Whatever Roy Williams decides, his entire incoming recruiting class is bound to attend Kansas University next season.
Of course, that class is made of just one player Carrollton (Texas) Turner High graduate Bryant Nash.
Discounting DeShawn Stevenson, who was selected in last month’s NBA draft, Nash is the only player who signed a letter of intent with KU last year, and he’s bound by NCAA rules to abide by the letter.
“You sign with a school, not a coach,” emphasized KU associate athletics director Richard Konzem.
A few recent cases have tested how binding a letter is. A handful of signees have tried to be released from their letters of intent after coaches have changed jobs.
“After that, what they did was emphasize on the signature line that if a coach leaves, you’re still bound to the school,” Konzem said. “The penalties are severe. You sit out two years and lose two years. All you could do is go to a junior college.”
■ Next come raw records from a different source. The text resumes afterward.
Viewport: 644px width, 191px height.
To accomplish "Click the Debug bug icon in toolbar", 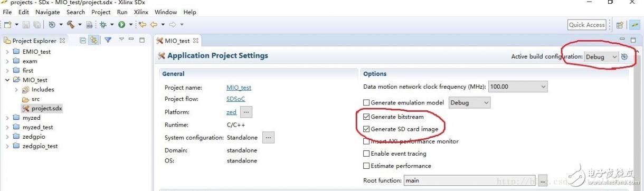I will click(103, 25).
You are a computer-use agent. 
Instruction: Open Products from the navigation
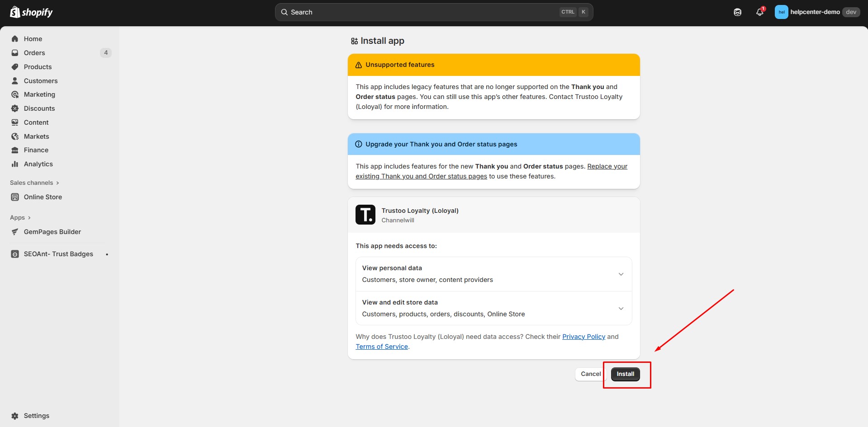(38, 67)
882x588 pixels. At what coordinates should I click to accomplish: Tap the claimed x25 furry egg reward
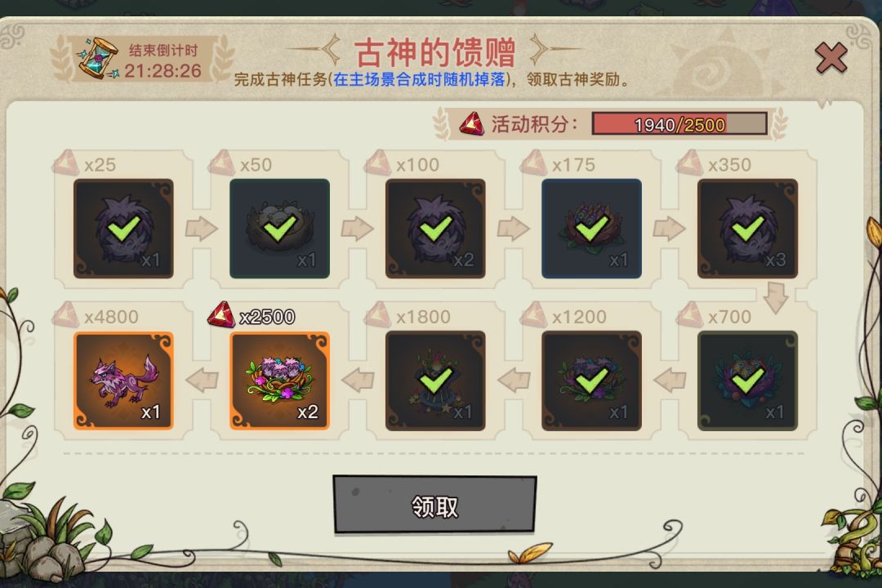point(123,229)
Nash isn’t thinking juco yet, though he is anxious to see if Williams, KU’s coach the past 12 seasons, will return for a 13th year or head off to North Carolina, his alma mater, to replace the retired Bill Guthridge.
“I really don’t know what to think about it,” Nash said Saturday. “Before all this coach Williams told me people would be spreading the rumor that he was leaving. He said he wasn’t leaving when I went on my visit.
“I never knew anything about him and North Carolina until this happened. He’s a big reason I picked Kansas, but it would depend on the coaches we get. If (assistant) Neil Dougherty stays, there’s a real good chance I’d go ahead and go there. I really don’t know.”
Should Williams leave and should Nash decide to pass on Kansas, Nash’s options would be limited. An academic qualifier, he could attend a junior college and transfer to an NCAA Div. I school after a year.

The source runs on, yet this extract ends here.